Hollowing or tear troughs of the lower eyelid are a common aesthetic periorbital concern. Numerous treatment approaches are used ranging from hyaluronic-acid based injectable fillers to the placement of synthetic implants. One autologous approach is the use of a lower eyelid blepharoplasty technique known as fat transposition. By relocating herniated lower eyelid fat into the tear trough area, a volumetric fill is achieved.
The lower blepharoplasty fat transposition method is a fairly simple technique. The herniated fat is close by and it is easily teased out and moved over the lower orbital rim. Fixing the relocated fat by sutures is done to the surrounding periosteum.
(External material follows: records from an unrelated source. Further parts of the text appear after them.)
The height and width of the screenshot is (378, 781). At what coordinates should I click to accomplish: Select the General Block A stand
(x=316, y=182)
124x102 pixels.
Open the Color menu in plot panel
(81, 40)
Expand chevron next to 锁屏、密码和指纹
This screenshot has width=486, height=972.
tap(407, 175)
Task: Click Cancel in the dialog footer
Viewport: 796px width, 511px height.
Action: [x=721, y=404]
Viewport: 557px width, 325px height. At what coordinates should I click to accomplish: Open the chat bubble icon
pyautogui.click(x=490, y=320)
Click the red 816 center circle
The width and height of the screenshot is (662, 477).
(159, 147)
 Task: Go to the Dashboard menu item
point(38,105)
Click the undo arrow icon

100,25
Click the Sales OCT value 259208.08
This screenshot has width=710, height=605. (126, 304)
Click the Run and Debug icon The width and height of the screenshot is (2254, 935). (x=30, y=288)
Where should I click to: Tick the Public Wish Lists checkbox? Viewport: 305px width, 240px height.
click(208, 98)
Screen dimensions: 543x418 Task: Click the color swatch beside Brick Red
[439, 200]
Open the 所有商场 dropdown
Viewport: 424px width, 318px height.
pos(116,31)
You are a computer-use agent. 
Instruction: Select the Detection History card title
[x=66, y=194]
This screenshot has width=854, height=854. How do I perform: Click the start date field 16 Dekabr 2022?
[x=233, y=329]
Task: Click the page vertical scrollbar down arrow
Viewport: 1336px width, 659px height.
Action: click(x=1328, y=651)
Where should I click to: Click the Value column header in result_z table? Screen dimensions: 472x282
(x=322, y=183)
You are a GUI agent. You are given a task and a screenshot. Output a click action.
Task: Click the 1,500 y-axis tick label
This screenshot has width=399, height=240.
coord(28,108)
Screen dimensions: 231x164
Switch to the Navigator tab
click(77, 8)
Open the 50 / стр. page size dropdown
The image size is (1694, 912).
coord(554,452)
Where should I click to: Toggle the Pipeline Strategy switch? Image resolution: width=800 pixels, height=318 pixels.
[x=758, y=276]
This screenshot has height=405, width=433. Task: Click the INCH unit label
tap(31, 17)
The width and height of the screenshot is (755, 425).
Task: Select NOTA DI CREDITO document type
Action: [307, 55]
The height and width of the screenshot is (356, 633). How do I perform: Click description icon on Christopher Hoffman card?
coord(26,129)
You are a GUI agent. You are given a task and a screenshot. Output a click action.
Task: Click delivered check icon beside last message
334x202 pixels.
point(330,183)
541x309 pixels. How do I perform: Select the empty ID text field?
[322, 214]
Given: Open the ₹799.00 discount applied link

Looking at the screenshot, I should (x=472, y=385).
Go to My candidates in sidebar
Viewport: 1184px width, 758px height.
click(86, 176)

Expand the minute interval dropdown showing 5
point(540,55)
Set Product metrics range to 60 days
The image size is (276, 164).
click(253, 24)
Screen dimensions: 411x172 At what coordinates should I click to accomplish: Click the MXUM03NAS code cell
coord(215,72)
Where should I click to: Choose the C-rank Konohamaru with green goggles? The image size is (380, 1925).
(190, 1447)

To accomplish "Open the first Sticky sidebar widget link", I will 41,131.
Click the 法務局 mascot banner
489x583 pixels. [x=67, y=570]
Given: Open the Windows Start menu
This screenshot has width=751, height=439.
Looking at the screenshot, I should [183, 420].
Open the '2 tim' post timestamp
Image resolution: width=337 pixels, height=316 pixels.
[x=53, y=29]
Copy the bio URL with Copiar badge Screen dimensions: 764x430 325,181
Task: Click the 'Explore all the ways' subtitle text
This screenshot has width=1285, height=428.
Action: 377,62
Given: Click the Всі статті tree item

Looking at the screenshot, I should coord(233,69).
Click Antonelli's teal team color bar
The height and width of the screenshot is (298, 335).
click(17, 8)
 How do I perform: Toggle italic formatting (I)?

An interesting question is whether the fat should be placed above or below the periosteum.
In the May 2011 issue of the journal Facial Plastic and Reconstructive Surgery, an article was published entitled ‘
Transconjunctival Lower Blepharoplasty With Fat Repositioning: Retrospective Comparison of Transposing Fat to the Subperiosteal vs Supraperiosteal Planes’. Over a two-year period, 40 patients (27 women, 13 men, average age 58 years old) operated on by a single surgeon were retrospectively evaluated of which 20 patients had transconjunctival lower blepharoplasty with fat repositioning to the subperiosteal plane and the other 20 patients to the supraperiosteal plane. The aesthetic results and complications between the two techniques were compared.
They reported that the subperiosteal technique was more meticulous and less disruptive of normal anatomy and resulted in less bleeding. Supraperiosteal fat transposition surgery was faster but lead to more bruising, swelling, and with more evident temporary contour irregularities along the orbital rim. All patients had a high level of satisfaction. No differences were seen in the overall aesthetic results. The paper’s authors concluded that transconjunctival lower blepharoplasty with fat repositioning can be performed safely and effectively, whether fat is translocated to the subperiosteal or the supraperiosteal plane. Aesthetic results were similar between the two transposed fat locations.
Filling the tear trough with fat from the lower eyelid is an effective approach that has few complications, particularly without lower eyelid skin manipulation. (transconjunctival approach) While the subperiosteal location is a bit more tedious to perform, it offers better camouflage to the fat and a better place to engage suture fixation.